▶ **Source records**

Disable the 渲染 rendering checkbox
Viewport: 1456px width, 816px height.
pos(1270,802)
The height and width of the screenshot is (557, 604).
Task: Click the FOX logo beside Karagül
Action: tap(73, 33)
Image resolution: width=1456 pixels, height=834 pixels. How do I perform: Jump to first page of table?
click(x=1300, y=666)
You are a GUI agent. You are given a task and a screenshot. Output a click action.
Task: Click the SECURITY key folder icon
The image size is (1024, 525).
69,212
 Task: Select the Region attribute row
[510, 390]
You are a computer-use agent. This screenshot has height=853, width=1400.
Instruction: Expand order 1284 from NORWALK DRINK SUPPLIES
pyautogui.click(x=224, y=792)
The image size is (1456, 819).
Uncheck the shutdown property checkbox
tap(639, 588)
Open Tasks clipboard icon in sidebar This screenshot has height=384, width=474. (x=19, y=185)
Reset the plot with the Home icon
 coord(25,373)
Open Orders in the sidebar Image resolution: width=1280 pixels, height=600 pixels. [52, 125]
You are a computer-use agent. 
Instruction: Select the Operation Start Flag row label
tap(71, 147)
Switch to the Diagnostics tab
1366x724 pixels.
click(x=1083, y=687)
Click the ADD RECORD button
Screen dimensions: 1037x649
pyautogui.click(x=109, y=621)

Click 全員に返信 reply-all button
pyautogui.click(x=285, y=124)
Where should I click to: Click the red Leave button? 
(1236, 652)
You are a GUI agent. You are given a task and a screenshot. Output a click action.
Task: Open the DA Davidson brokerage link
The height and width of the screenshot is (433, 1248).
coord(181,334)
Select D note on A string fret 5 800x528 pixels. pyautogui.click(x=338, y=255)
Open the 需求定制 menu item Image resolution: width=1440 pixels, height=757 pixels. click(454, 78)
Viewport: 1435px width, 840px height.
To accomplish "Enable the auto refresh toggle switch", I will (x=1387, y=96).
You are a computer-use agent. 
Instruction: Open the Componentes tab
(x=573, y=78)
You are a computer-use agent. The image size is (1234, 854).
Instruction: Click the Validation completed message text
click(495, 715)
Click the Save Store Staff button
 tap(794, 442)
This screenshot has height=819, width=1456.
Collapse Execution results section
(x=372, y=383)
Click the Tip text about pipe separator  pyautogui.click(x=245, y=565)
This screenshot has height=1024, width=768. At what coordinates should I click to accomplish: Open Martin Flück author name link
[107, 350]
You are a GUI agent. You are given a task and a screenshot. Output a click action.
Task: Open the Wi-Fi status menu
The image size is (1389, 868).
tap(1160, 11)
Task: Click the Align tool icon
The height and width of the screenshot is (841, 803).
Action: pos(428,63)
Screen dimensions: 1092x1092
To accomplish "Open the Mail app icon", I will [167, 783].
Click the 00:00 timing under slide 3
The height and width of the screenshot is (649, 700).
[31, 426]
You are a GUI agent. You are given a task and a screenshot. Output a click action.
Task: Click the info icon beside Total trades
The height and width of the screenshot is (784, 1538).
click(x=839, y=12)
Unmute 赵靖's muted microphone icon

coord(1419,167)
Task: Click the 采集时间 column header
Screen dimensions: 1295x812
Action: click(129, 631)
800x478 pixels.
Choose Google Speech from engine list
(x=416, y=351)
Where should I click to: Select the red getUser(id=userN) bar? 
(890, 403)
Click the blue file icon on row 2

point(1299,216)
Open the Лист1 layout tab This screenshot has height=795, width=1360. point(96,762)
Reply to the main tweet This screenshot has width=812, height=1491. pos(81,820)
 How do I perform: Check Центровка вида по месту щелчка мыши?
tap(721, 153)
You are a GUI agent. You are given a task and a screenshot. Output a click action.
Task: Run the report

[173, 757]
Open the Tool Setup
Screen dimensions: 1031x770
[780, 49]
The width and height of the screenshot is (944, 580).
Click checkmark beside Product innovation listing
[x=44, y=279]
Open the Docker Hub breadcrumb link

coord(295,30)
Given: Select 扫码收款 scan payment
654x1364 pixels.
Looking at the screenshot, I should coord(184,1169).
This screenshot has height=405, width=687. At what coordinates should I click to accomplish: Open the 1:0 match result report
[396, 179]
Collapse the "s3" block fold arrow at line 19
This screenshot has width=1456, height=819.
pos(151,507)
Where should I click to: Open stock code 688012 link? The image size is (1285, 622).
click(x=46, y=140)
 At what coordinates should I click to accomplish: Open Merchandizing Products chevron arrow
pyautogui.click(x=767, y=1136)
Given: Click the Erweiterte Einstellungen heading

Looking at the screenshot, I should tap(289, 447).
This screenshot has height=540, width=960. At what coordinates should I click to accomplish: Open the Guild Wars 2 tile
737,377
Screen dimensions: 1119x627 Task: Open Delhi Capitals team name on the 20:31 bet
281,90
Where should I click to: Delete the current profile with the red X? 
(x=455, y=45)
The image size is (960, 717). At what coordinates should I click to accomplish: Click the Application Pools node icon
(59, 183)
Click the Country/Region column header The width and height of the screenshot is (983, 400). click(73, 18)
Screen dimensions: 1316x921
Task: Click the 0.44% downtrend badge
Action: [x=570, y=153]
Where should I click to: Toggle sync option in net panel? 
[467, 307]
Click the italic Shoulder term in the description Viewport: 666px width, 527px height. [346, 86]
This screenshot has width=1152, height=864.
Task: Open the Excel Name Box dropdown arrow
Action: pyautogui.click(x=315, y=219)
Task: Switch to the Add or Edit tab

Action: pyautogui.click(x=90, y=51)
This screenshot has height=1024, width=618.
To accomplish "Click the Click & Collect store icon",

▶ **Instruction**
Return every line of the entries above that contains the word "point".

▶ **Solution**
point(1299,216)
Open the Лист1 layout tab This screenshot has height=795, width=1360. point(96,762)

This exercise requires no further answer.